As in the present study, Hill (2002a) included only black and white individuals in his analysis, despite lived experience in the U.S. entailing interactions with a far more continuous array of skin colors. As the ranges of interviewer-coded color observed among Asians, Hispanics, and American Indians indeed fall between the color ranges occupied by black and white individuals (Supplementary Figure 1), skin color will not be an accurate identifier of persons who definitively are of one’s same race. The continuous association between skin color and arrest among white men may reflect this ambiguity, wherein the lightest respondents are most unambiguously visually identifiable as white, whereas darker white men occupy a more racially ambiguous position on the color continuum. Findings of higher incarceration probability and harsher sentencing (Blair, Judd, and Chapleau 2004; King and Johnson 2016) among whites with more “Afrocentric” facial features lends support to this interpretation. Although lay knowledge regarding white colorlessness does tend to include quiet exception clauses for “not-all-the-way white” ethnic whites (Raffo 1998), we unfortunately lack data on ethnicity in our sample other than that respondents are non-Hispanic, leaving the relationship between ethnicity and arrests as an area for future research. 19
In the case of black and white Americans, their positioning at the relative extremes of the continuum of skin color means that color should serve as a reasonably accurate identifier of individuals who are clearly
Future research on this subject would ideally include Americans of racial and ethnic designations other than non-Hispanic black and white, as the implications of this work for those populations remains at this point entirely speculative. It is particularly unclear how this process might work among ethnic groups such as Asians or Native Americans, for example, whose range of skin color meaningfully overlaps with that of white Americans (Supplementary Figure 1). Studies considering how skin color matters relative to visible racial cues other than skin color, such as King and Johnson’s (2016) work on “Afrocentric” features, could be particularly useful here, asking whether color functions as a primary screening mechanism relative to other physical characteristics in quick low-information situations such as an arrest. Having a skin color that allows one to be perceived as potentially same-race relative to an arresting officer could convey advantage regardless of any other visible physical signs of race, although perhaps more plausibly, color might be an interactive factor with other racialized physical attributes such as hair color and texture or facial features (Blair et al. 2004).

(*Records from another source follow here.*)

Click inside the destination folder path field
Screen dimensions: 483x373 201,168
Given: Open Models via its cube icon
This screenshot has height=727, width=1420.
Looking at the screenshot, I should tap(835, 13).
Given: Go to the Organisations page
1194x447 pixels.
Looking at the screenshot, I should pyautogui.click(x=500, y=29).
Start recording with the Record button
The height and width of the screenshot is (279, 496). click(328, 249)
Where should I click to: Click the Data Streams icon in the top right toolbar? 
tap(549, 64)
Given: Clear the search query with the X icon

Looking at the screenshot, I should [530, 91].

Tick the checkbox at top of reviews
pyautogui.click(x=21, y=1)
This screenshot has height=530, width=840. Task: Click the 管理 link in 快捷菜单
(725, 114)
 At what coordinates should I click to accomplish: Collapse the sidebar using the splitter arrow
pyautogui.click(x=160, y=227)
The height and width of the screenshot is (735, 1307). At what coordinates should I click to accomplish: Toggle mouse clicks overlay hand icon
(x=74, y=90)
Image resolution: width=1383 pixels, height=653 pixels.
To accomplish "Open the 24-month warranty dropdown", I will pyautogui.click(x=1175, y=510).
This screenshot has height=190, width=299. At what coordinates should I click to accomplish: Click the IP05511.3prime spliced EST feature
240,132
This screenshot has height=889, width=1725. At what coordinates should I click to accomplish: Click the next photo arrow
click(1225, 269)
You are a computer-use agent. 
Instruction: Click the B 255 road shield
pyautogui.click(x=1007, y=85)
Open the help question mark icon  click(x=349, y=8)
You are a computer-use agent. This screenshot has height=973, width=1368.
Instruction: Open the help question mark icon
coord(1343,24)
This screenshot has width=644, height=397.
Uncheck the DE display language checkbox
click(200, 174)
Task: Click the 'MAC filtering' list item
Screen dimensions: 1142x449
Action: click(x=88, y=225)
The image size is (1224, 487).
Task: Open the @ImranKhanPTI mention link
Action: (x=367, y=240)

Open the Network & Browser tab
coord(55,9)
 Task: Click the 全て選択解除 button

An alternative explanation for the results presented would be that our controls for socioeconomic background fail to truly capture the relationship between color and socioeconomic disadvantage more broadly, which is in turn associated with higher likelihood of encountering the criminal justice system. Although we cannot rule out this causal pathway, our models account for a far richer battery of background measures than are available in court or police records, the most common source of data for population research on color and criminal justice outcomes (e.g., King and Johnson 2016; Viglione et al. 2011). Furthermore, if color is merely a correlate of socioeconomic disadvantage, that darker skin tone is associated with lower educational attainment and occupational prestige among black men and not among white men in the CARDIA sample (Branigan et al. 2013) would suggest that color should be also associated with arrest among blacks and not whites: the opposite of what we find here. As a supplemental test of whether darker skin color is associated with life stress more broadly for white men, we ran our logistic regression model (equation 1) on our sample of white men using as our outcome a range of additional “life events” from the same survey questionnaire from which our arrest data were drawn. Outcomes included whether respondents reported troubles at work, having moved to a worse neighborhood, or going on or off of welfare. Mirroring findings from our models predicting drug use, trait hostility, and trait anxiety, skin reflectance among white men was not associated with any of the additional outcomes considered.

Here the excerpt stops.